In the entries below, find the lines that contain the word "agent" and copy them.

**Records provided**
_____
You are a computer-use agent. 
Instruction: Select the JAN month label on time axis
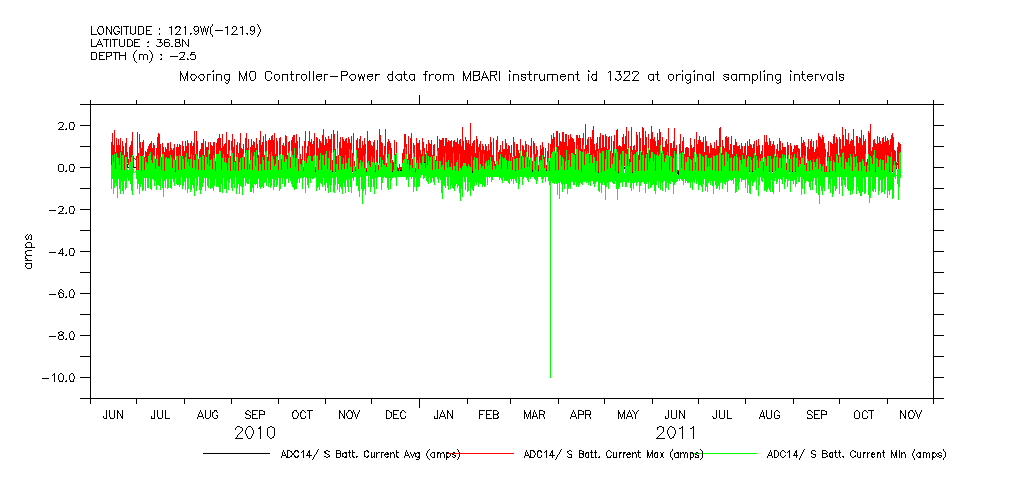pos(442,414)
_____
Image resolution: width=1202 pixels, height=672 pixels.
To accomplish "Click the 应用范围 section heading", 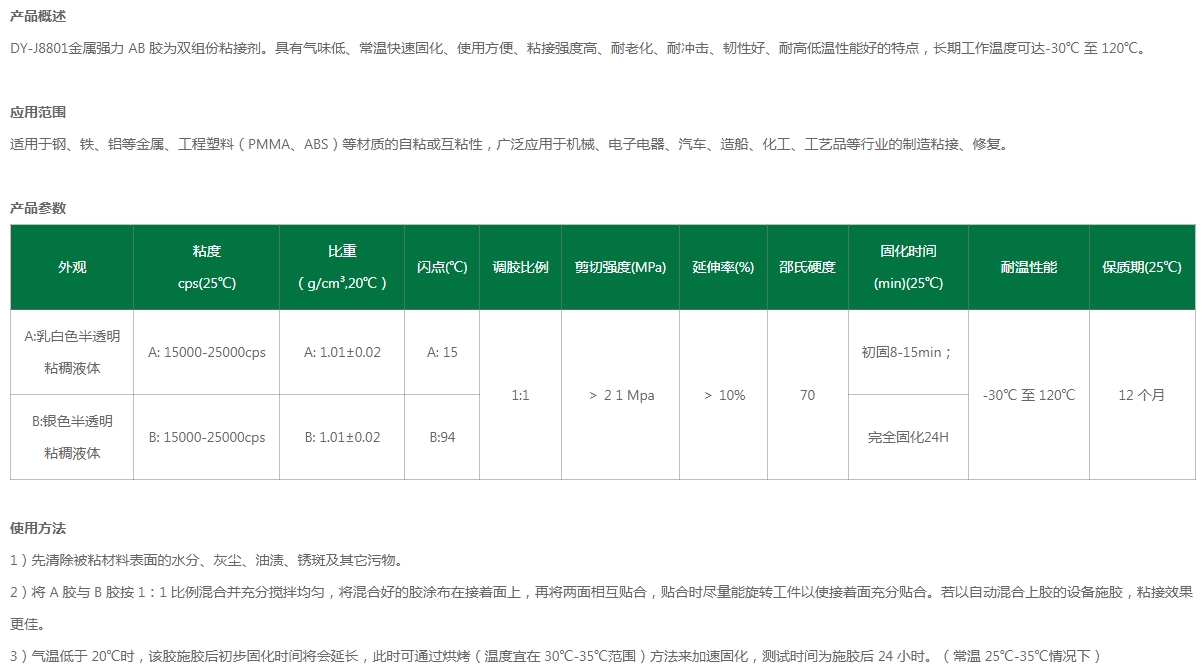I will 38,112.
_____
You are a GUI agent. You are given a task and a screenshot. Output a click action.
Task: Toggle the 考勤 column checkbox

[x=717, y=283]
_____
**Exercise answer**
You are a computer-use agent. 
You are a GUI agent. You are given a task and a screenshot. Output a click action.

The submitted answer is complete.